First of all, I want to thank everyone that has left me all those wonderful comments from yesterday's post. I am humbled that so many of you have prayed or have offered to keep praying for me through these few days. This has been the hardest few days for me, even worse than the dreaded 2 week wait. Thank you from the bottom of my heart.
I called the clinic today and talked to a nurse. It sounds like the doctors normally do a day-3 or day-5 transfer only. Plus I realized last night that today would already be day-3. I asked the nurse if the doctor would do day 4 transfers, and the answer is no. They try leave the embryos alone as much as possible to give the embryos a chance to grow as much as possible without disturbance. The nurse said she would talk to the doctor or the lab and see what she can find out.
Well Teresa, the nurse from the embryology lab just called me back. I have bad news and possibly good news.

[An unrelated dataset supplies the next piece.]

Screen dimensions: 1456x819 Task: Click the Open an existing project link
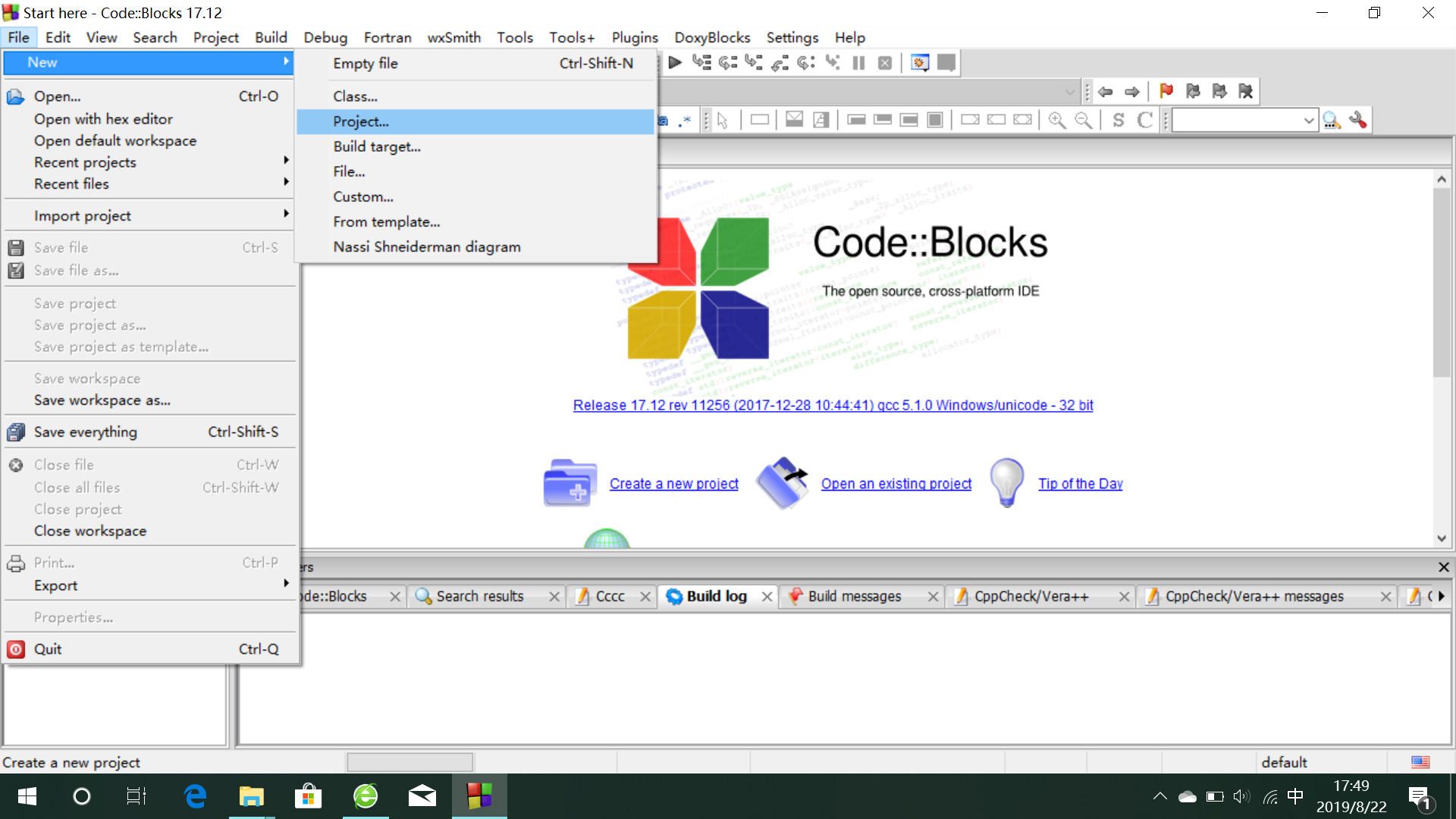(x=896, y=484)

The bad news: It looks like Little Embie have not grown since yesterday. It was at a 3 blast stage yesterday, and it is still at 3 today. I am saddened by this, but they will continue to monitor closely.

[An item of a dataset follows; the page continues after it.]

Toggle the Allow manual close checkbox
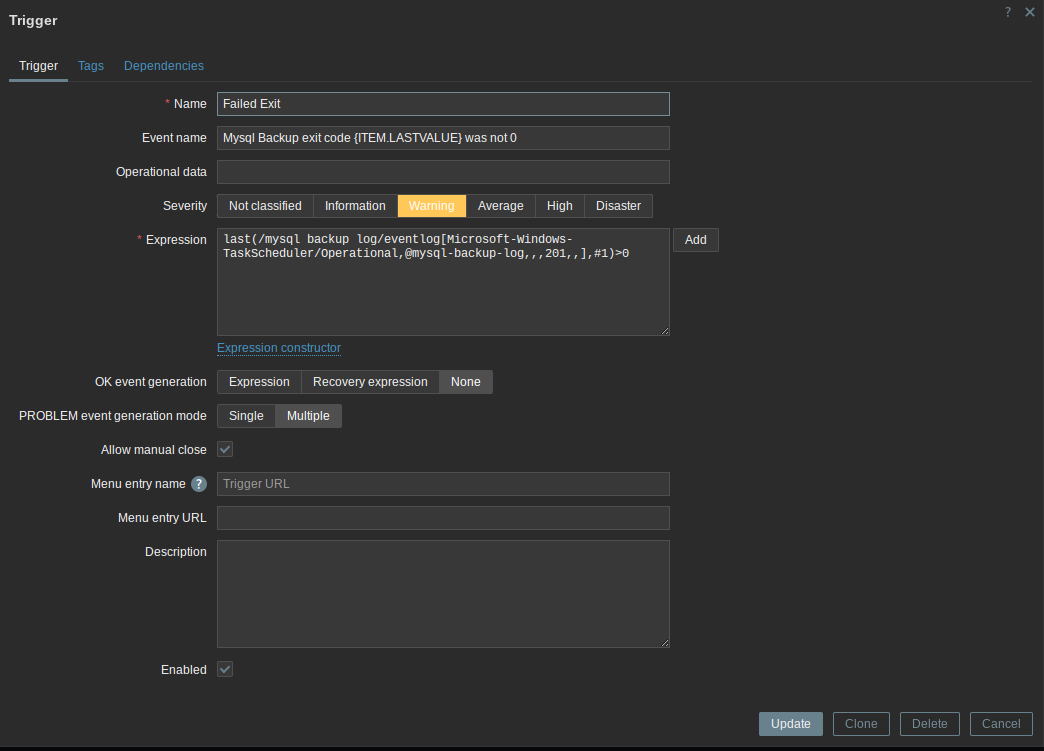The image size is (1044, 751). [x=226, y=450]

The (possibly) good news: It looks like an egg that did not fertilize yesterday seems to have fertilized today. It now has 2 cells. It is a day late and is slower in growth. I am naming him/her Tiny. This give me new hope!
Teresa was telling me that this is really weird, that an egg would fertilized this late. It is not something they see every day. I'd like to think of it as a miracle! They will continue to monitor the embryos closely. Teresa even gave me the number to the direct line of the embryology lab so I can call tomorrow if I wanted to.
I am feeling a mixture of emotions right now. Disappointed that Little Embie possibly did not make it, and hope that Tiny may now be in the picture.
So now we wait some more. The clinic will call me tomorrow with more information, about what time the transfer will be on Wednesday, or if the transfer will be cancelled. Obviously, I'm hoping that both Little Embie and Tiny makes it tomorrow, and we would be able to continue with a transfer on Wednesday.
Please continue to pray that both Little Embie and Tiny will continue to multiply and grow strong and healthy.
I so want these embies back inside me!